Le virgole sono una cosa seria. Anche di vita o di morte, come nel celebre responso della Sibilla al soldato che l’aveva consultata: ibis redibis non morieris in bello, che a seconda di dove si fa cadere la virgola può voler dire «andrai, tornerai, non morirai in guerra», oppure «andrai, non tornerai, morirai in guerra». Questo ovviamente è un caso limite: non sempre la situazione è così drammatica, ma spesso è drammaticamente impossibile capire il senso di una frase se la virgola non sta al posto giusto.

Bruno Migliorini e Gianfranco Folena, nella loro “Piccola guida di ortografia” (1954, ristampata da Apice libri nel 2015), riportavano due frasi quasi identiche, tranne che per quel minuscolo ma dirimente paragrafema. «Gli impiegati della ditta X che non guadagnano abbastanza si lamentano» significa che a lamentarsi, tra gli impiegati, sono solo quelli che non guadagnano abbastanza; mentre se scriviamo «gli impiegati della ditta X, che non guadagnano abbastanza, si lamentano» intendiamo che a lamentarsi sono tutti gli impiegati.

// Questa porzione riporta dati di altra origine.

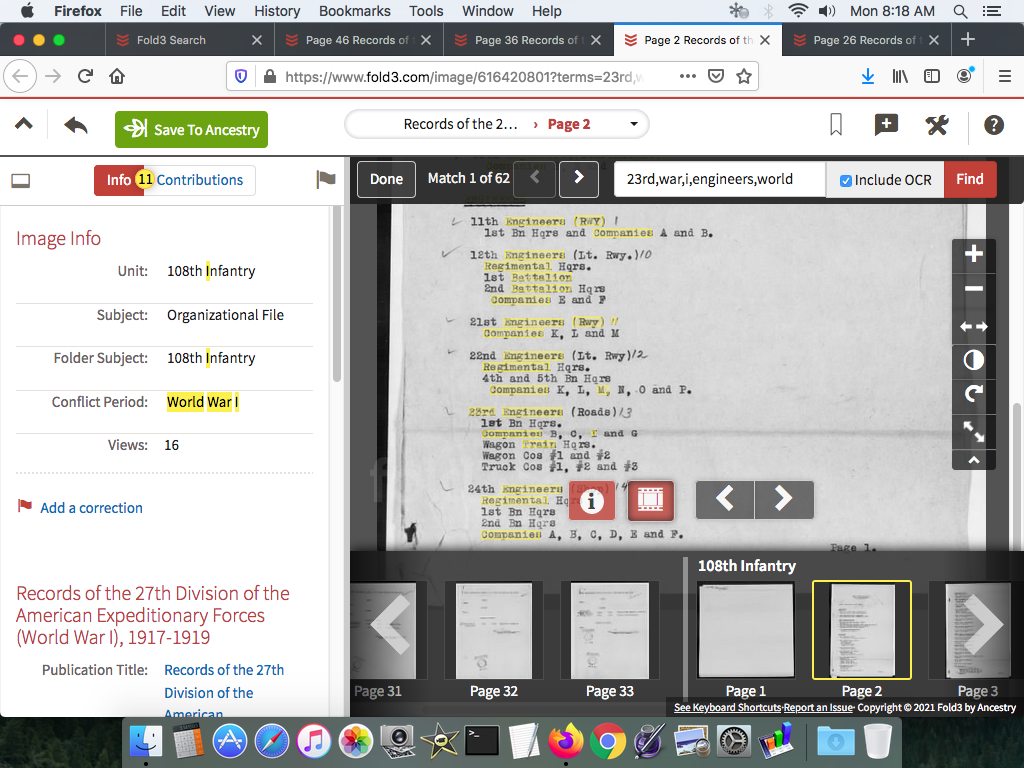1024x768 pixels.
Task: Collapse the image viewer toolbar
Action: click(x=974, y=460)
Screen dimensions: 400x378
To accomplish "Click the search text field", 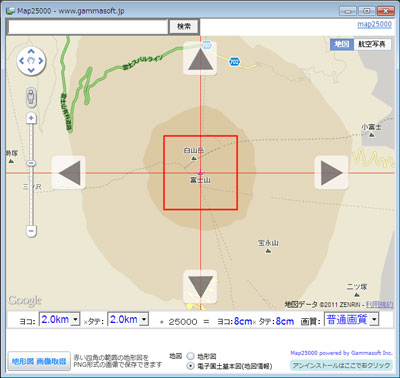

Già Aristotele, nella Retorica, richiamava all’esigenza che «il discorso scritto sia facile da leggere e da pronunciare» e alla carenza di punteggiatura attribuiva la proverbiale oscurità di Eraclito. Lo sviluppo dell’interpunzione è un processo lungo e tortuoso, cominciato più o meno tremila anni fa (la prima attestazione in una stele moabita del IX secolo a.C.), che ha conosciuto un momento importante, sia pure ancora limitato alla funzione prosodica e non a quella “architettonica”, intorno al 200 a.C. con Aristofane di Bisanzio, grammatico della Biblioteca di Alessandria, autore di un sistema di notazione drammatica tripartito a uso degli attori, che indicava quando e quanto occorresse inspirare prima di un brano lungo, medio o breve.

Il brano breve, indicato da un segno apposito distinto dagli altri, si chiamava in greco kómma (“pezzetto, frammento”, dal verbo kópto, “taglio”), e comma è ancora oggi il nome inglese della virgola. La parola italiana, invece, viene dal latino virgula, diminutivo di verga, in quanto è simile a un bastoncino ricurvo: una forma consacrata da Aldo Manuzio nell’edizione del 1496 del “De Aetna” di Pietro Bembo. In quello scritto il cardinale umanista, tra esperienza diretta e reminiscenze classiche, raccontava la sua ascensione sul vulcano durante un’eruzione: un’impresa difficoltosa, compiuta con cautela, misurando i passi, come la punteggiatura nel suo testo. Per chi avesse voluto emularlo, seguendone il resoconto, una virgola fuori posto, come per il soldato dell’ibis redibis, avrebbe potuto rappresentare la differenza tra vivere o morire.